Effect of Lemborexant-Based Sleep Medication Formulary on Benzodiazepine Reduction and Clinical Outcomes: A Single-Center Retrospective Study.

Abstract

Benzodiazepine and non-benzodiazepine hypnotics (Z-drugs) are known risk factors for adverse events, including delirium and falls. Although formularies are intended to promote appropriate prescribing, few comprehensive studies have assessed their clinical impact in the context of sleep medications. This study aimed to evaluate changes in hypnotic prescribing patterns and associated clinical outcomes following the implementation of a sleep medication formulary. A psychiatric liaison team developed and implemented a formulary in April 2024, recommending lemborexant as the first-line treatment and eszopiclone as the second-line option. This single-center, retrospective study compared patients admitted and discharged during the 12 months before (April 2023 to March 2024; n = 12 633) and after (April 2024 to March 2025; n = 12 931) implementation.

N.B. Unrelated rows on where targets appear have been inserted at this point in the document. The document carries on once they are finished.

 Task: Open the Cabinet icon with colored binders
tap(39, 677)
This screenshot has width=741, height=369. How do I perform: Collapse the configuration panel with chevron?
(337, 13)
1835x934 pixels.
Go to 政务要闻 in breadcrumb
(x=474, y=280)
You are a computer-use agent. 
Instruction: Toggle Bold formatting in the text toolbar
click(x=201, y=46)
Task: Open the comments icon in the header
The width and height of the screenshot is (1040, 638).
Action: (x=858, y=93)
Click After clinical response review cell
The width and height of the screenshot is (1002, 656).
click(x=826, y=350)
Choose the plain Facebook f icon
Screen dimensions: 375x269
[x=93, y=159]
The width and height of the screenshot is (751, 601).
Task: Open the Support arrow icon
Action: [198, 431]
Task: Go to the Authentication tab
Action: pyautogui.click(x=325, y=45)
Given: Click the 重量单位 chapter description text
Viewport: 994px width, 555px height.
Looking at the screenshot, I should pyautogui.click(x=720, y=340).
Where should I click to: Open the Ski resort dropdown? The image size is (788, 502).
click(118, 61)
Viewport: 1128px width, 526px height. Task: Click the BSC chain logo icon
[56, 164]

Outcome measures included monthly prescription volumes, diazepam equivalents, use in clinical pathways and prescription sets, delirium incidence, nighttime falls, and length of hospital stay. Statistical analyses were performed using the Mann-Whitney U-test and Fisher's exact test. Following implementation, prescription volumes of lemborexant and eszopiclone increased significantly, whereas diazepam equivalents decreased from 10 682 mg to 4117 mg. All 104 clinical pathways and prescription sets previously using benzodiazepine hypnotics or Z-drugs were converted to lemborexant. Monthly delirium cases declined from 12.5 to 8.0, and the proportion of nighttime falls among patients receiving benzodiazepine hypnotics or Z-drugs decreased from 24.0% to 11.5%. The median hospital stay also decreased from 8 to 7 days. These findings suggest that formulary implementation effectively optimized hypnotic prescribing and contributed to improved clinical outcomes and patient safety in an acute care setting.